Le projet L’Autre Soie concerne la transformation complète d’un bâtiment de 4 900 m² construit en 1923 et ayant déjà connu plusieurs vies : foyer de travailleuses de l’usine voisine de soie artificielle dans les années 1920, caserne, hôpital militaire, Institut universitaire de formation des maîtres (IUFM).

Est Métropole Habitat et le GIE La Ville Autrement ont encore souhaité offrir une nouvelle vie à ce bâtiment patrimonial inoccupé. Ainsi, il accueillera bientôt  une programmation hybride mêlant logements étudiants et espace culturel / associatif, le tout dans une architecture mettant à l’honneur le réemploi à différentes échelles.

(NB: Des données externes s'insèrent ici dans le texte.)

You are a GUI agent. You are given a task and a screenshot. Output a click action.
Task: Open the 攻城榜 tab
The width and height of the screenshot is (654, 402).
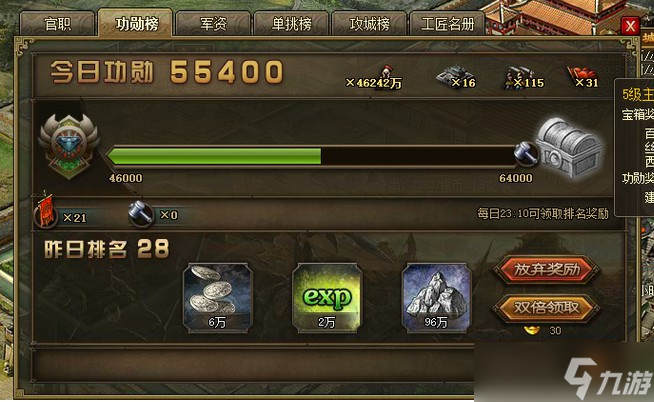tap(369, 24)
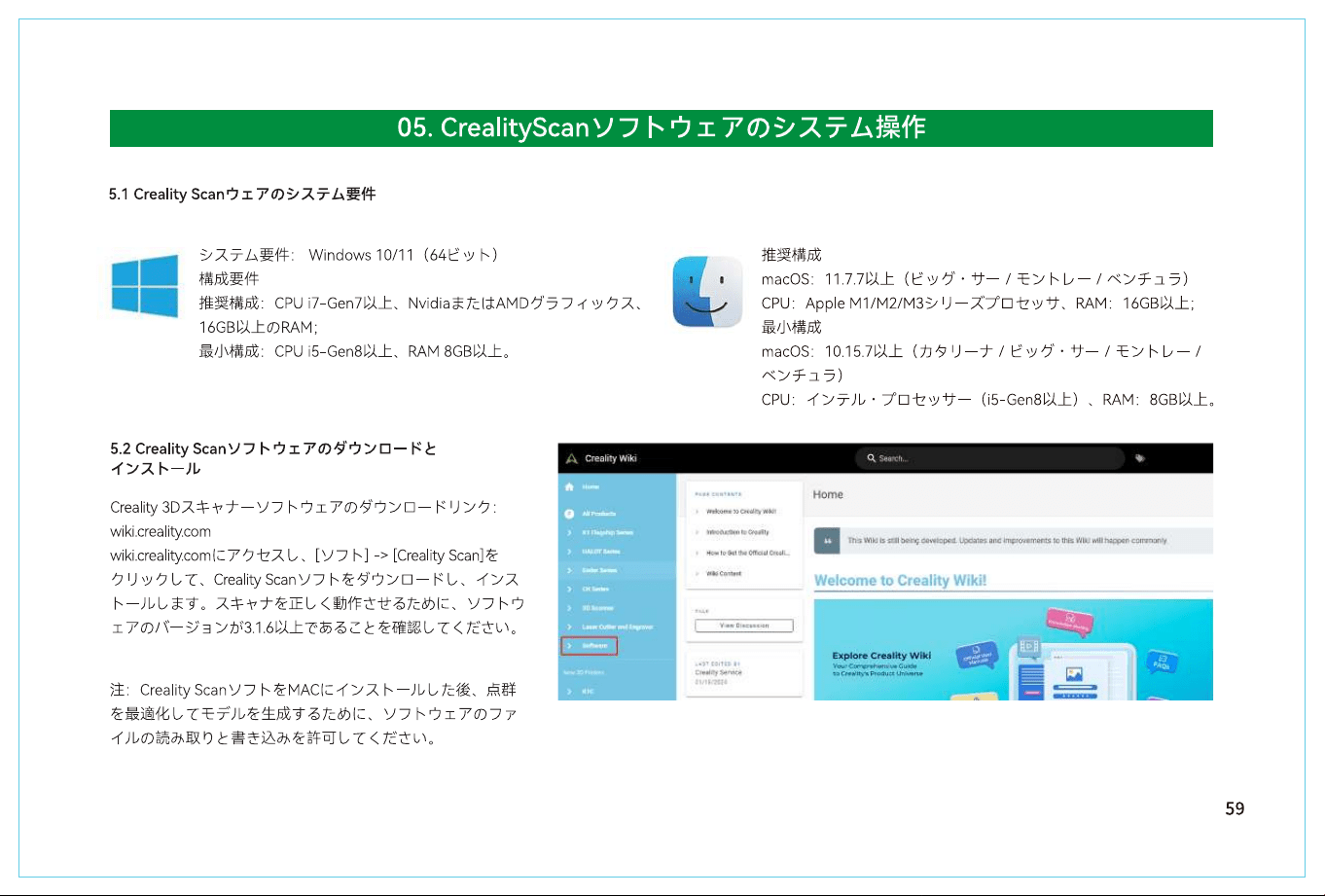Viewport: 1325px width, 896px height.
Task: Click the tags icon next to search bar
Action: [x=1139, y=457]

Celle du bâtiment avant tout, puisqu’il a été choisi de conserver l’intégralité de son enveloppe en béton cyclopéen, et même de dévoiler par endroit sa nature, jusqu’alors cachée derrière de la brique plâtrière. Les planchers, trop fragiles, ont eux dû être déconstruits et remplacés par des planchers neufs, méthodologie délicate à mettre en œuvre étant donné qu’ils participaient à la stabilité générale de l’enveloppe.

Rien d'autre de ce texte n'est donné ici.